When Cullen first came to Delhi in 1959, as a consultant to the Ford Foundation and India’s Town Planning Organization, his initial reaction to the vista was that it should stay, more or less, as Edwin Lutyens had originally designed it. Cullen was a noted British muralist, artist, and urban planner who had worked on the post-war reconstruction of Liverpool and Peterborough. Cullen was clearly impressed by the vista, calling it “extraordinary.” He wrote in his diary: “An axis flung down on the great dusty plain . . . all India lies inside the axis against the sun, in the haze and dust. [It] should never be built up.”[1] Indeed, it was his understanding that of all the elements of the city, it was the vista alone that was to remain “inviolate;” it was not to be “hemmed in.”

Cullen would later describe New Delhi’s vista in his influential book Townscape as a perfect, even exemplary, visual sequence: a procession of views that brought a kind of drama to the visitor’s experience of place. This is Cullen’s idea of “serial vision,” and suggests the importance he placed on visual experience and the emotional impact of a city’s built form. The Delhi vista, Cullen wrote, and in particular the approach towards Rashtrapati Bhavan from the east, embodied a “skillful relationship” between a “here” and a “there.” As one approached the incline between the secretariat buildings, the dome of the Rashtrapati Bhavan slowly disappeared, only to be made visible again as one climbed the hill. But even then, he wrote, the resolution is withheld by the iron screen that isolates Rashtrapati Bhavan from the viewer. It was not unlike a mystery, he said, a withholding of the sequence’s ultimate culmination.[2]

Figure 1. Gordon Cullen’s visual sequence for the New Delhi vista, adapted by Michael S. Dodson from an illustration in The Ninth Delhi (1961).

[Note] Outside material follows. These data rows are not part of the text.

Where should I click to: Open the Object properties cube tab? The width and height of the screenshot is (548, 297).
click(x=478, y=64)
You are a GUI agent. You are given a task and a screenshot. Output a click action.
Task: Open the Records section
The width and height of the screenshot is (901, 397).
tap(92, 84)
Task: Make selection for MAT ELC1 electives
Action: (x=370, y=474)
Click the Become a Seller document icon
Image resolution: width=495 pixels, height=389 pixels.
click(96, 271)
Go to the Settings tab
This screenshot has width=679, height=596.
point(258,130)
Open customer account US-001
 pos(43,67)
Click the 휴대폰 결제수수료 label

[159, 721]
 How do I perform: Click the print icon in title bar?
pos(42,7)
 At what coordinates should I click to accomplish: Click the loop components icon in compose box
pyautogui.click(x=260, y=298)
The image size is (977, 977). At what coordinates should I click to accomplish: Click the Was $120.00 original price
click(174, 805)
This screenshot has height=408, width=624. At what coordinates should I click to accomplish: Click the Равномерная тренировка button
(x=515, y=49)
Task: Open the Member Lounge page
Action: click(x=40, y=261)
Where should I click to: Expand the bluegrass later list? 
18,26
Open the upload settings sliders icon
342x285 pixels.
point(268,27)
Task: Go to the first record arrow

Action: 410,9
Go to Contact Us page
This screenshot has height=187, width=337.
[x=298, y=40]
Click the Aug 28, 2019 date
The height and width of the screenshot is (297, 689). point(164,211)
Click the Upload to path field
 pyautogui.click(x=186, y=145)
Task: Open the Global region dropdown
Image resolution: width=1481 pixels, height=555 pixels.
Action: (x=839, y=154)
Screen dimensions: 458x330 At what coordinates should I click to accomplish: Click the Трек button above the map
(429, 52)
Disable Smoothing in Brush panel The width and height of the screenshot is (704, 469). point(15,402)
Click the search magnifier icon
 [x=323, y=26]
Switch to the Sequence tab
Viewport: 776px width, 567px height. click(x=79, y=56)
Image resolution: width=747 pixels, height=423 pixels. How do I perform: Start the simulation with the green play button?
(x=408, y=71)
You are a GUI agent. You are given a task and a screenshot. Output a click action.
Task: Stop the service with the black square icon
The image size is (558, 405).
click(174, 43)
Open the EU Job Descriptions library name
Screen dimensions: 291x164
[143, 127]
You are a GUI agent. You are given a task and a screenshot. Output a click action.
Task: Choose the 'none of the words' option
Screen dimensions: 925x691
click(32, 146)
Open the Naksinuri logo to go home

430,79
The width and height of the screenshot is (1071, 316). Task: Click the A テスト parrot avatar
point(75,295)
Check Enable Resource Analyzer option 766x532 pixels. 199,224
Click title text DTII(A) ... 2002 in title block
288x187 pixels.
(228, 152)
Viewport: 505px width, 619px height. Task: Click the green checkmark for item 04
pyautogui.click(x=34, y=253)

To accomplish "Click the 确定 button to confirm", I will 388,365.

As Cullen spent more time in Delhi, however, and more time working with the Indian and international group charged with planning in Delhi, he ultimately changed his views about the function that the vista should serve. Towards the end of 1959, Cullen created vivid, and inventive, re-imaginings of the vista at the behest of the Ford Foundation that moved away from notions of artistic beauty-as-sovereignty and the personal experiences of the self-declared “master race” (that is, of the British architects of New Delhi). Rather, Cullen viewed the city as a site that should embody a democratic sovereignty and promote human sociability. To achieve this, he favored adding density to New Delhi and paying a strict attention to how relationships were built through the vista itself to the rest of the city.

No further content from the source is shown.